Online Topic Modeling
Some models in Turftopic can be fitted in an online manner (currently this only includes KeyNMF). These models can be fitted in minibatches instead of the entire corpus at the same time.
Use Cases:
- You can use online fitting when you have very large corpora at hand, and it would be impractical to fit a model on it at once.
- You have new data flowing in constantly, and need a model that can morph the topics based on the incoming data. You can also do this in a dynamic fashion.
- You need to finetune an already fitted topic model to novel data.
Batch Fitting
We will use the batching function from the itertools recipes to produce batches.

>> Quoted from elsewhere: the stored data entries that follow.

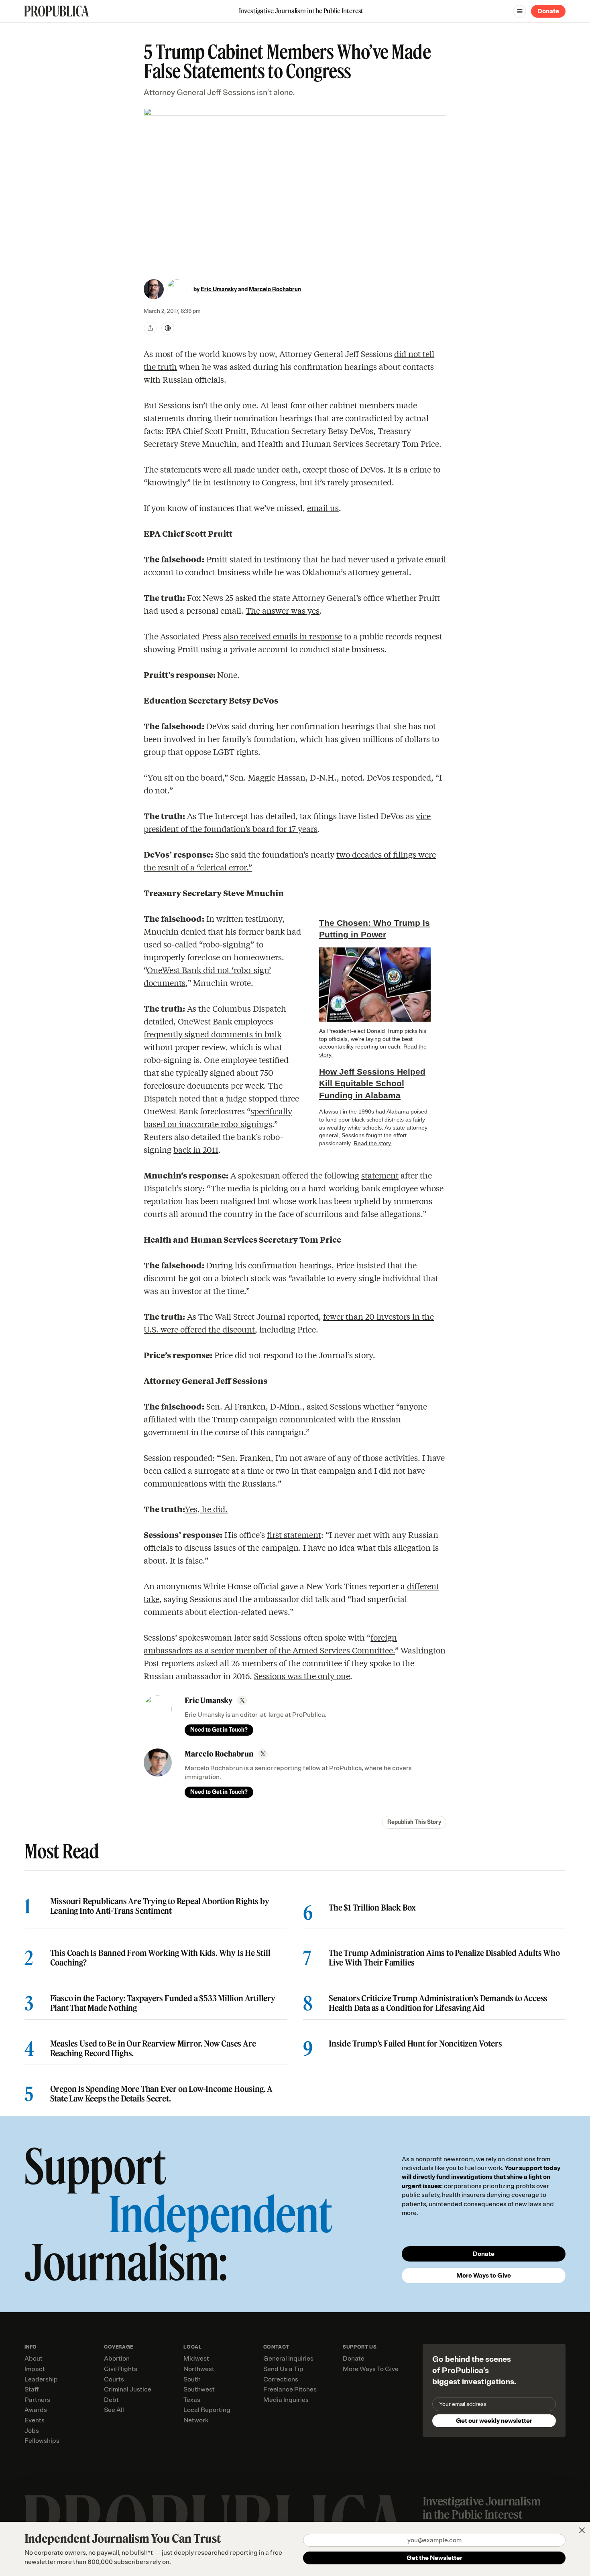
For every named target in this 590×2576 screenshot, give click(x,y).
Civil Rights (120, 2369)
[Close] (582, 2530)
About (33, 2359)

In newer versions of Python (>=3.12) you can just
from itertools import batched
def batched(iterable, n: int):
"Batch data into lists of length n. The last batch may be shorter."
if n < 1:
raise ValueError("n must be at least one")
it = iter(iterable)
while batch := tuple(itertools.islice(it, n)):
yield batch
You can fit a model to a very large corpus in batches like so:
from turftopic import KeyNMF
model = KeyNMF(10, top_n=5)
corpus = ["some string", "etc", ...]
for batch in batched(corpus, 200):
batch = list(batch)
model.partial_fit(batch)
You might want to train in epochs, so that the model sees the same documents multiple times, this might be useful in numerous settings:
for epoch in range(5):
for batch in batched(corpus, 200):
batch = list(batch)
model.partial_fit(batch)
Finetuning a Model
You can pretrain a topic model on a large corpus and then finetune it on a novel corpus the model has not seen before. This will morph the model's topics to the corpus at hand.
In this example I will load a pretrained KeyNMF model from disk. (see Model Loading and Saving)

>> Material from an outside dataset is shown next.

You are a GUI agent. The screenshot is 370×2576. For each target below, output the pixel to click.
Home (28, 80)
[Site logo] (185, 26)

from turftopic import load_model
model = load_model("pretrained_keynmf_model")
new_corpus: list[str] = [...]
# Finetune the model to the new corpus
model.partial_fit(new_corpus)
model.to_disk("finetuned_model/")
Precomputed Embeddings
In the case of very large corpora it is common to precompute embeddings before fitting the model.
You can still do this with partial_fit()
, you just have to be careful to correctly match the embedding indices with the corpus indices.
We provide an example of correct usage here.
You might have a utils.py
file with a function to load your corpus:
def load_corpus() -> list[str]:
"""Function that loads the corpus from some source."""
...
Then you have a file which computes the embeddings and saves them to disk:
import numpy as np
from sentence_transformers import SentenceTransformers
from utils import load_corpus
corpus = load_corpus()
trf = SentenceTransformers("all-MiniLM-L6-v2")
embeddings = trf.encode(corpus)
np.save("embeddings.npy")
This file then trains the model on the precomputed embeddings:
import numpy as np
from turftopic import KeyNMF
from utils import load_corpus
corpus = load_corpus()
embeddings = np.load("embeddings.npy")
model = KeyNMF(10, encoder="all-MiniLM-L6-v2")
for batch in batched(zip(corpus, embeddings), 200):
text_batch, embedding_batch = zip(*batch)
text_batch = list(text_batch)
embedding_batch = np.stack(embedding_batch)
model.partial_fit(text_batch, embeddings=embedding_batch)